In the field of database design, a multi-model database is a database management system designed to support multiple data models against a single, integrated backend. In contrast, most database management systems are organized around a single data model that determines how data can be organized, stored, and manipulated. Document, graph, relational, and key–value models are examples of data models that may be supported by a multi-model database.

== Background ==
The relational data model became popular after its publication by Edgar F. Codd in 1970. Due to increasing requirements for horizontal scalability and fault tolerance, NoSQL databases became prominent after 2009. NoSQL databases use a variety of data models, with document, graph, and key–value models being popular.

A multi-model database is a database that can store, index and query data in more than one model.

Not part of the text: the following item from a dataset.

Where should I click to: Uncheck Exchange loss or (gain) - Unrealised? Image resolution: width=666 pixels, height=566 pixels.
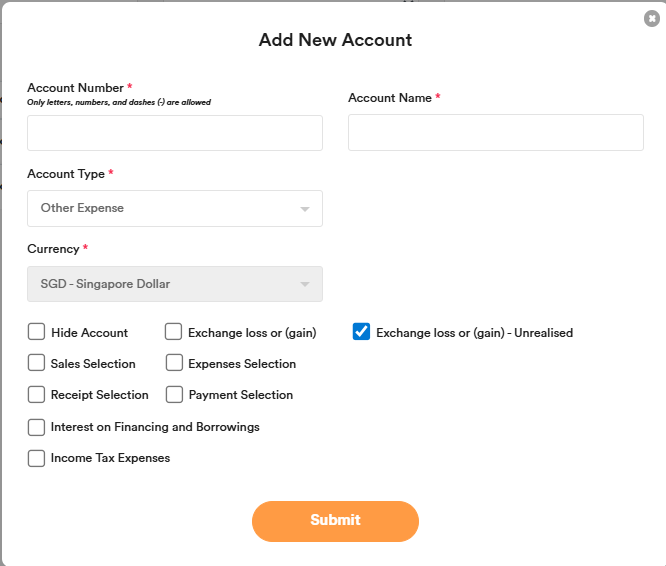coord(362,332)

For some time, databases have primarily supported only one model, such as: relational database, document-oriented database, graph database or triplestore. A database that combines many of these is multi-model. This should not be confused with multimodal database systems such as Pixeltable or ApertureDB, which focus on unified management of different media types (images, video, audio, text) rather than different data models.

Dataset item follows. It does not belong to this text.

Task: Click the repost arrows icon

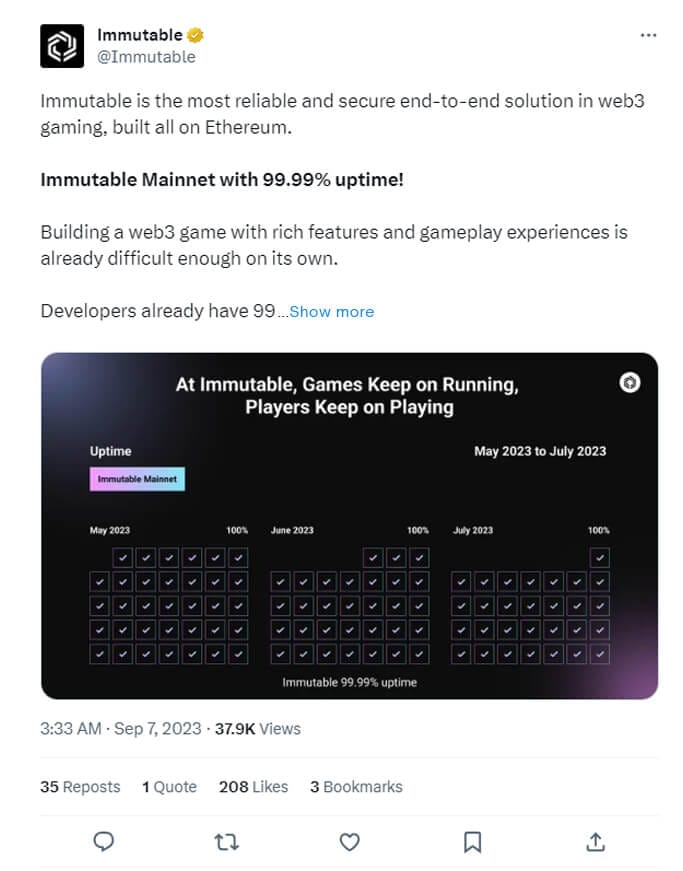Action: coord(227,842)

For some time, it was all but forgotten (or considered irrelevant) that there were any other database models besides relational. The relational model and notion of third normal form were the default standard for all data storage. However, prior to the dominance of relational data modeling, from about 1980 to 2005, the hierarchical database model was commonly used. Since 2000 or 2010, many NoSQL models that are non-relational, including documents, triples, key–value stores and graphs are popular. Arguably, geospatial data, temporal data, and text data are also separate models, though indexed, queryable text data is generally termed a "search engine" rather than a database.

The first time the word "multi-model" has been associated to the databases was on May 30, 2012 in Cologne, Germany, during the Luca Garulli's key note "NoSQL Adoption – What’s the Next Step?". Luca Garulli envisioned the evolution of the 1st generation NoSQL products into new products with more features able to be used by multiple use cases.

The idea of multi-model databases can be traced back to Object–Relational Data Management Systems (ORDBMS) in the early 1990s and in a more broader scope even to federated and integrated DBMSs in the early 1980s. An ORDBMS system manages different types of data such as relational, object, text and spatial by plugging domain specific data types, functions and index implementations into the DBMS kernels. A multi-model database is most directly a response to the "polyglot persistence" approach of knitting together multiple database products, each handing a different model, to achieve a multi-model capability as described by Martin Fowler. This strategy has two major disadvantages: it leads to a significant increase in operational complexity, and there is no support for maintaining data consistency across the separate data stores, so multi-model databases have begun to fill in this gap.

Multi-model databases are intended to offer the data modeling advantages of polyglot persistence, without its disadvantages. Operational complexity, in particular, is reduced through the use of a single data store.

== Benchmarking multi-model databases ==
As more and more platforms are proposed to deal with multi-model data, there are a few works on benchmarking multi-model databases. For instance, Pluciennik, Oliveira, and UniBench reviewed existing multi-model databases and made an evaluation effort towards comparing multi-model databases and other SQL and NoSQL databases respectively. They pointed out that the advantages of multi-model databases over single-model databases are as follows :

== Architecture ==
The main difference between the available multi-model databases is related to their architectures. Multi-model databases can support different models either within the engine or via different layers on top of the engine. Some products may provide an engine which supports documents and graphs while others provide layers on top of a key-key store. With a layered architecture, each data model is provided via its own component.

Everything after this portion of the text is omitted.